Toronto Notebook: White Stripes Get Their Kanye On

Jack White interrupts the director of a documentary about his band for an "Ima let you finish" moment at the film fest in Canada

By James Rocchi Sep 20, 2009 2:45 PMTags
Jack White, The RaconteursAP Photo/Chris Pizzello

Even as the Toronto Film Fest winds down, there are still a few celeb sightings—not to mention the splendor and spectacle of the Cadillac People's Choice Awards. And did we mention the Kanye West weirdness?

Friday's highlight—a moment bridging the gap between music fans and movie fans—wasn't just the premiere screening of the rock 'n' roll concert documentary The White Stripes Under Great White Northern Lights at the Visa Elgin Theatre. The real capper came in the postscreening Q&A, as director Emmet Malloy answered a question from the audience about the inspiration behind the doc.

As Malloy talked about the genesis of the project, White Stripes frontman Jack White rushed the stage, snatched away the microphone and said, "Ima let you finish—but Orson Welles made the greatest movie of all time!"…even closing his "tribute" to Kanye with a perfectly matched shrug as the crowd roared.

The crowd also spoke on Saturday, awarding the Cadillac People's Choice Award—the one that last year took Slumdog Millionaire from obscurity to the Oscars. For the first time at Toronto, the People's Choice Award—the only prize given at the notoriously laid-back fest—had a separate slot for the Midnight Madness program of horror, action and weird comedy movies.

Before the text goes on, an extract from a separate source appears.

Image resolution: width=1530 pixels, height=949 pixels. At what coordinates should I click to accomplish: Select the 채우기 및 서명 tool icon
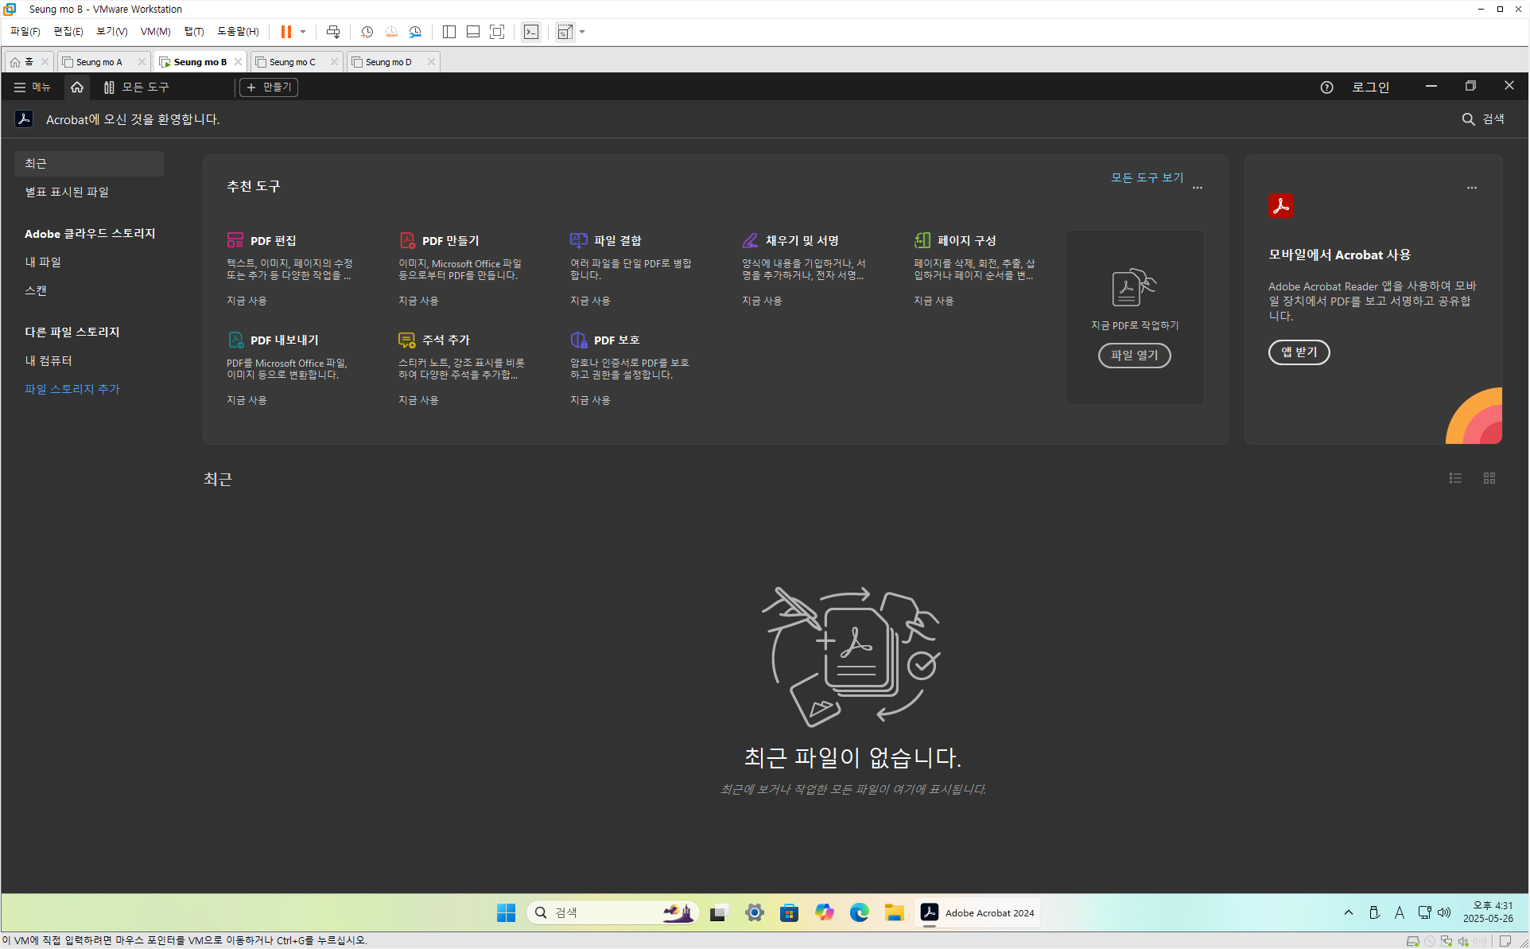pyautogui.click(x=750, y=240)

The inaugural award went to The Loved Ones, an Australian mix of Pretty in Pink, Misery and Carrie that gives new meaning to the phrase "bad prom night" and had the audience shrieking with terrified laughter the night it debuted.

The grand prize People's Choice winner, though, was the Oprah Winfrey-produced Precious: Based on the Novel "Push" by Sapphire. After its star-laden red carpet premiere (as reported here, with Robert De Niro, Oprah, Mariah Carey and more), Precious apparently kept winning audiences over—and made history as the first film to win the audience award at both Sundance and Toronto.

The Oscars are a long way off, but with its win here, Precious has the inside track to be a Best Picture nominee. And if Precious wins, it'll be fairly obvious that a key act of that tale of triumph was written today at the Toronto International Film Festival.